Question

Who here knows how to graph on a computer the rolls of 2 dice and how many rolls go by until a 7? And the dice rolls are determined randomly by the computer. Does anyone know how to do this? I graphed it by hand which is time consuming to get an accurate graph and I don't accurately remember how the graph went but it was something like this: 1st roll: 9%, 2nd roll 8% third roll 7percent 4th roll 6% 5th roll 5% 6th roll 6% 7th roll 7% and from the 8th roll to the 40the it proceeds to be an exponential curve such that the 30th to 50th roll approach 99.9% probability of a 7.

Answer 1

For one roll, probability(P) of rolling a seven is 1/6, and the P of rolling a non-seven is 5/6.
For success on the second roll, you must roll one non-seven, followed by one seven: (5/6)*(1/6).
For success on any subsequent single roll “n”: (5/6)^(n-1) * (1/6).
To compute how many rolls to hit a seven, you sum the P of all single rolls, from roll 1 to roll n.
This gives you your limit function, approaching 1.
e.g. Chance of a seven on exactly the 12th roll: 0.02243 – Chance of a seven in twelve rolls: 0.88784
You can build that table out easily in a spreadsheet, then chart it to see the function.

Answer 2

Impossible, it would be interesting to see the graph. I think you can start counting on the roll following a 7, another 7 could be the first.

Answer 3

Do I get a Nobel prize?

Answer 4

I had to draw it out to figure it out, here's a pic of what mine looks like:

Answer 5

Impossible.

Answer 6

Break the bank at the casino before everyone else does.

Answer 7

How can past dice rolls affect the present? Quantum insanity.

Answer 8

No. Nothing ever affects your current throw except loaded dice.
Every throw, by itself, is a 1 in 6 chance. (six combinations that total 7, out of a set of 36 possible combinations.) The chance that this set of rolls succeeds becomes more probable as you make each throw.

I didn't say what I meant to, in my first post. Disregard that muck I said about "chance of the current roll."

You do still need to sum the series (5/6)^(n-1)*(1/6) for n = 1 to #rolls, in order to compute your percentage, as far as I can tell.

Chance of throwing a single roll, hitting seven = 1 in 6. (16.6%)
(not sure where 9% came from?...)
Chance of throwing two rolls, and odds of a seven are 1 in 3.27. (30.6%)
Three rolls, and odds of a seven are 1 in 2.37.
etc...

Running my chart out to 50 rolls does give you about a 1 in 1.0001 chance (99.989%)

BUT, remember, that's how many rolls it takes to hit a *single* seven, not a run of sevens.

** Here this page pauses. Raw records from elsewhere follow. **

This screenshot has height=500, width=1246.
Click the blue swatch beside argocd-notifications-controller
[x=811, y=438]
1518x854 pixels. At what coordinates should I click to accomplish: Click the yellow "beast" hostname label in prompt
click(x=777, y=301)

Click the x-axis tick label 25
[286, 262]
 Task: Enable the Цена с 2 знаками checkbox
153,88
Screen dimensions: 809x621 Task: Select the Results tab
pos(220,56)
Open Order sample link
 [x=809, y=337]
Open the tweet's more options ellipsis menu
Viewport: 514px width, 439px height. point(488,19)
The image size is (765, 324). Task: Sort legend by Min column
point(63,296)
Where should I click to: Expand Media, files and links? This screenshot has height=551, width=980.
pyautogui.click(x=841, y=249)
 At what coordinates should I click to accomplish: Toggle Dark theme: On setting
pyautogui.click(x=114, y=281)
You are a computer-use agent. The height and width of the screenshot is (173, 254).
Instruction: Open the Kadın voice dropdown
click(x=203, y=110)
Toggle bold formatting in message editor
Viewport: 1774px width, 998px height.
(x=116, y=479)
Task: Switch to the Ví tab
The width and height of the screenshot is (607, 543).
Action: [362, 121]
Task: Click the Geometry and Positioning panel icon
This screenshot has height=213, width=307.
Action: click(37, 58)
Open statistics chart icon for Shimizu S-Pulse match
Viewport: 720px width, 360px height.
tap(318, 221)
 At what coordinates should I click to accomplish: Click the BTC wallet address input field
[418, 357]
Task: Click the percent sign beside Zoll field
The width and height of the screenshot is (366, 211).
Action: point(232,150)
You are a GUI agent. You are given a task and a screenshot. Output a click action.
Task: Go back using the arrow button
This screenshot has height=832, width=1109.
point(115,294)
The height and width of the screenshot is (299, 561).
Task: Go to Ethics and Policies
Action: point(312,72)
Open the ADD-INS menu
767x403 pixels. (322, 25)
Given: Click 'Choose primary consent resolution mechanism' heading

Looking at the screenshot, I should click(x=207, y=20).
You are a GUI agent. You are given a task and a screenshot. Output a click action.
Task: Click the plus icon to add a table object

You're taking multiple tries, for a single result. -And rolling a seven is good odds, to begin with.

Four tries at a 1-in-6 shot, and you're right at even money.
You hit 99.126% probability at 26 tries.

A run of sevens would be totally different. Rolling twice, and hitting two sevens, would be a 1 in 36 chance (2.78%) and it just gets worse from there.

It's not amazing that people don't break the bank. Chances are 2 in 3 that you'll shoot a point, and then seven's a loser. Ouch.

Sorry, First post, I didn't know about the Medal system on this website. Thought you were joking about a Nobel Prize.